What caught me by surprise on this round of apartment hunting was how much smaller the kitchens in Singapore had become. It was as if the architects did not think of kitchens as a working space that should be able to function. In these apartments, home cooking seemed a non-activity for the household’s engagement, the oven being relegated to a token that marks the minimal existence of the kitchen space.
But being in Singapore, and considering all its wonderful facets of dining out, I can see how the kitchen at home has literally been spatially re-configurated both in the minds of people and in material dimensions, simply because eating out in Singapore is so much more than, a necessity.
In the courtyard, Singapore.
Courtyard.
A wood paneled window that brought me back to the convent in which I grew up.
Dining out is but a lifestyle where one savours the endless variety offered by a world of different cuisines brought literally to your doorstep. From Sweden to Brazil, Mexico to India and then Indonesia to Japan, even if you did have a favourite dish, be it local, international or fusion, there would be a list of different stalls or places you can visit for a straight three weeks and not end up dining at the same place twice.
I find too, that restaurants and eateries tend to absorb into their personality, their surrounding and the history of the surrounding, so that dining out to me, is much more than what is just presented in front of you on a plate.
Unseen but perhaps felt in any restaurant’s ambience is the seeping through of time and events that contribute to the current experiences of the place. So when it comes to areas around North and South Bridge Roads in Singapore for example, what can be felt is the intensity of area as a place of constant events past and present that go on during the day. When placed in the context of Singapore’s trade history with people coming and going from various walks of life converging at the city centre, you can hardly get bored with dining out in Singapore.
For the senses.
Senso Ristorante & Bar at Club Street is one of those places I found particularly inviting for an evening’s quiet eat in mid-week. There’s something about the location of Club Street itself, its name testament to its own vibrant history, the restaurant’s restored colonial architecture with many original facade features that called to mind similar wooden paneled windows, stone walls and the courtyard textures of the convent in which I grew up.

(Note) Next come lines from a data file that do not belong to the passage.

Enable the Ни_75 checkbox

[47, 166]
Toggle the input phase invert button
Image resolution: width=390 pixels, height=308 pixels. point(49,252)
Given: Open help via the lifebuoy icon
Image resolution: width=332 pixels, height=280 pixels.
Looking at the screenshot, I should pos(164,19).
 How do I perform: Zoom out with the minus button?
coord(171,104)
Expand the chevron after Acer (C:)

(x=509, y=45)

Stepping in through the glass front doors of Senso, I found the place all at once familiar that gave me the feeling of having been there sometime past. So despite the rich modern colours of the interiors lit in the warm glow of amber lamps and gorgeously heavy tapestries that call to mind the Sanderson in London, crossing into the courtyard brought me right back to the classes of reading and writing with the Sisters of the Infant Jesus, where the little girls were invited to skip into the formation of rings, to be seated and ready for an afternoon of poetry reading.

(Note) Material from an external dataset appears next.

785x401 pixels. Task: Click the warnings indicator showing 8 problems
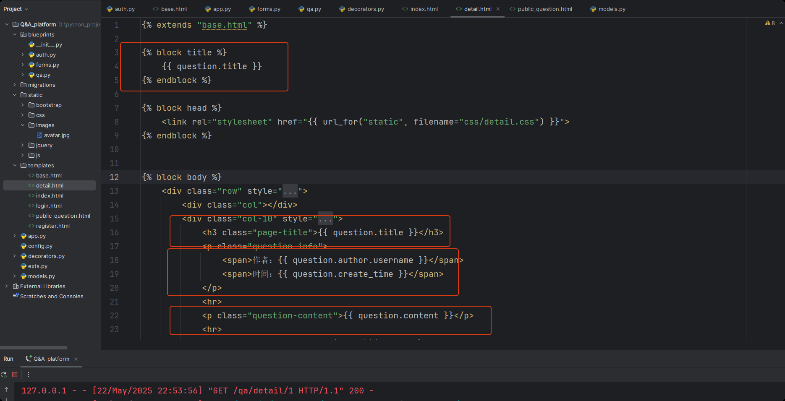pos(770,23)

Just a few minutes away from the heart of the central business district in Singapore near the waterfront, and a few minutes walk from Chinatown, Senso is a dining space where you can find delectable Italian cuisine. Their fettucine with Muscovy duck braised in Amarone is one of an array of small luxurious offerings. For a rapturous dessert, you could try their house specialty, Tiramisù Senso laced with a Barolo from Piedmont.

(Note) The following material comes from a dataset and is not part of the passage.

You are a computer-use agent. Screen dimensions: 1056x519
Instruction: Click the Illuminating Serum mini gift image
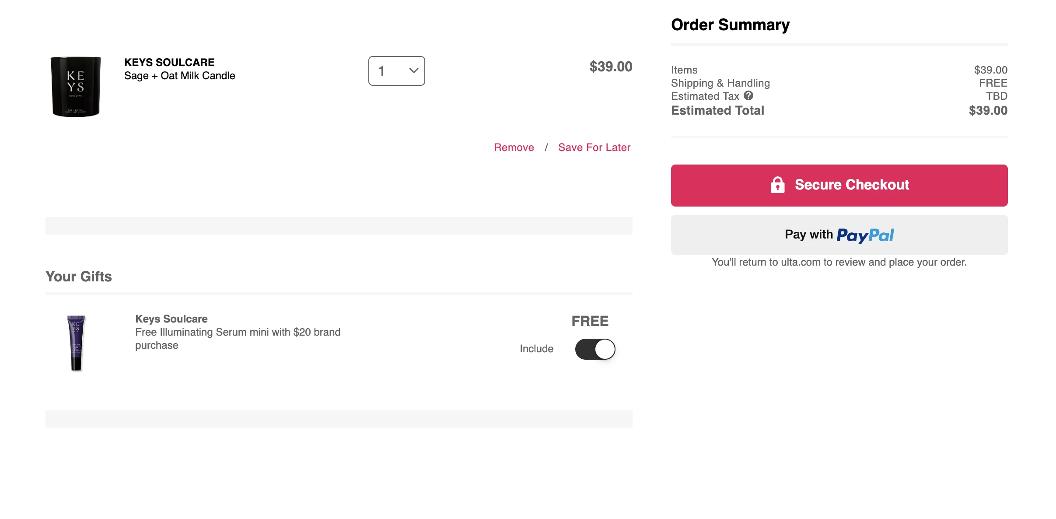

An affinity for the quiet in Singapore, and when dining out is more than the food presented at the table.
Despite preferring to wine and dine right at home, where I completely enjoy the notion and motions of putting on the table a warm hearty meal, weekday nights out in the city of Singapore, especially if you could find a secluded space you can call your own is equally as precious. And it was just this particular evening at Senso, that A.A. Milne’s words from Wind on the Hill came wafting in the air, intermingled with the soft scents of fresh basil and sun-dried tomatoes, drizzled in extra virgin olive oil:
No one can tell me, Nobody knows, Where the wind comes from, Where the wind goes.
It’s flying from somewhere, As fast as it can, I couldn’t keep up with it, Not if I ran.
But if I stopped holding, The string of my kite, It would blow with the wind, For a day and a night.
And then when I found it, Wherever it blew, I should know that the wind Had been going there too.
So then I could tell them, Where the wind goes… But where the wind comes from, Nobody knows.
And for a moment along this quiet street, I found myself strangely home in the echoes of a time past, caught in the soft ripples of laughter and of dance.